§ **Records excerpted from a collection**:

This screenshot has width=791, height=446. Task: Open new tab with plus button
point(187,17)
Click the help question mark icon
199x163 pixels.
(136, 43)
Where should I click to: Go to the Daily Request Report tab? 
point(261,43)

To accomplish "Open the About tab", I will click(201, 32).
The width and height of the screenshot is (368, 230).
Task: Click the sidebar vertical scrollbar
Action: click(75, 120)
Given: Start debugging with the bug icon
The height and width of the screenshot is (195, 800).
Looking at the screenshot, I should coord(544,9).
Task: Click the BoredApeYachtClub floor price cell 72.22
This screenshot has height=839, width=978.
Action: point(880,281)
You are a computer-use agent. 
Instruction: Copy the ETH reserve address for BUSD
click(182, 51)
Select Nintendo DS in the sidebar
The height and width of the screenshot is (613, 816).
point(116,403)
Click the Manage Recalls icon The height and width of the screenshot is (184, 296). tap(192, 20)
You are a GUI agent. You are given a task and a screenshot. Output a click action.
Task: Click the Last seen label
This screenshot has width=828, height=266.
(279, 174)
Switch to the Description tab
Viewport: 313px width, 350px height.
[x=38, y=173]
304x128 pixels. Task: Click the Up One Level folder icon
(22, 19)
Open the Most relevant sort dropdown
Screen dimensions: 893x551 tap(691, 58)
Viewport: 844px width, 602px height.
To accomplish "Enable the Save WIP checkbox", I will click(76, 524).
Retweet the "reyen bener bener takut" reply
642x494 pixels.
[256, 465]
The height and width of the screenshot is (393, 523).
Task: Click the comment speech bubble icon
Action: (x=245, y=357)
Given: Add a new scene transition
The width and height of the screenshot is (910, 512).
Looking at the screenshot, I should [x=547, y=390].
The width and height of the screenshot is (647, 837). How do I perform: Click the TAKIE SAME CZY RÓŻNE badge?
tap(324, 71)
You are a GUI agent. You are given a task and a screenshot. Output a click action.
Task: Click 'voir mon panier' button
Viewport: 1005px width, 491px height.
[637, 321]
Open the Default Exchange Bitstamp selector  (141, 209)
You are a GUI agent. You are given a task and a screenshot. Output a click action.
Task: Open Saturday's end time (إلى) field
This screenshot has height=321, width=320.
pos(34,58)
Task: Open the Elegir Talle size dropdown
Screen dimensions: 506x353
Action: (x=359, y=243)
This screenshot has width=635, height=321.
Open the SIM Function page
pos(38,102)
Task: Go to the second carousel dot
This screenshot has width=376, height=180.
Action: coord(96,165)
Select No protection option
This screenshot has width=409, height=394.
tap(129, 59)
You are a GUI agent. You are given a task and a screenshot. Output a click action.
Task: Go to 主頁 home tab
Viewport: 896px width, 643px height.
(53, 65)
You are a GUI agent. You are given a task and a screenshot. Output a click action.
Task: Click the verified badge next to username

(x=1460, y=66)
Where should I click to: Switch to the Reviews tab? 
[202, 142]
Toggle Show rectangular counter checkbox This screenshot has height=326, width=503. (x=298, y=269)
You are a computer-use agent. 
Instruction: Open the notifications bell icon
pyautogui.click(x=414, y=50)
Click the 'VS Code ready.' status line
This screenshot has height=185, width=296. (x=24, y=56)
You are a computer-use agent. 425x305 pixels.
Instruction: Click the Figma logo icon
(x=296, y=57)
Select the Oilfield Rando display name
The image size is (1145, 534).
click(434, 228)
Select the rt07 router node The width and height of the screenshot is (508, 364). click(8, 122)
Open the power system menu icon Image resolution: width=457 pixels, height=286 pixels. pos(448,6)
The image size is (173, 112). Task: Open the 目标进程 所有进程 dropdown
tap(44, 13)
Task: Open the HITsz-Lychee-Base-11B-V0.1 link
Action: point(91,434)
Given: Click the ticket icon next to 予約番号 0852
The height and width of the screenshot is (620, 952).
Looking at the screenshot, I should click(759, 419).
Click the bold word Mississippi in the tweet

§ **Work request**: Your answer should be the lines from the one containing "The image size is (173, 112)." to the end of the entries above, restated exactly and alone.

§ **Response box**:
The image size is (173, 112). Task: Open the 目标进程 所有进程 dropdown
tap(44, 13)
Task: Open the HITsz-Lychee-Base-11B-V0.1 link
Action: point(91,434)
Given: Click the ticket icon next to 予約番号 0852
The height and width of the screenshot is (620, 952).
Looking at the screenshot, I should click(759, 419).
Click the bold word Mississippi in the tweet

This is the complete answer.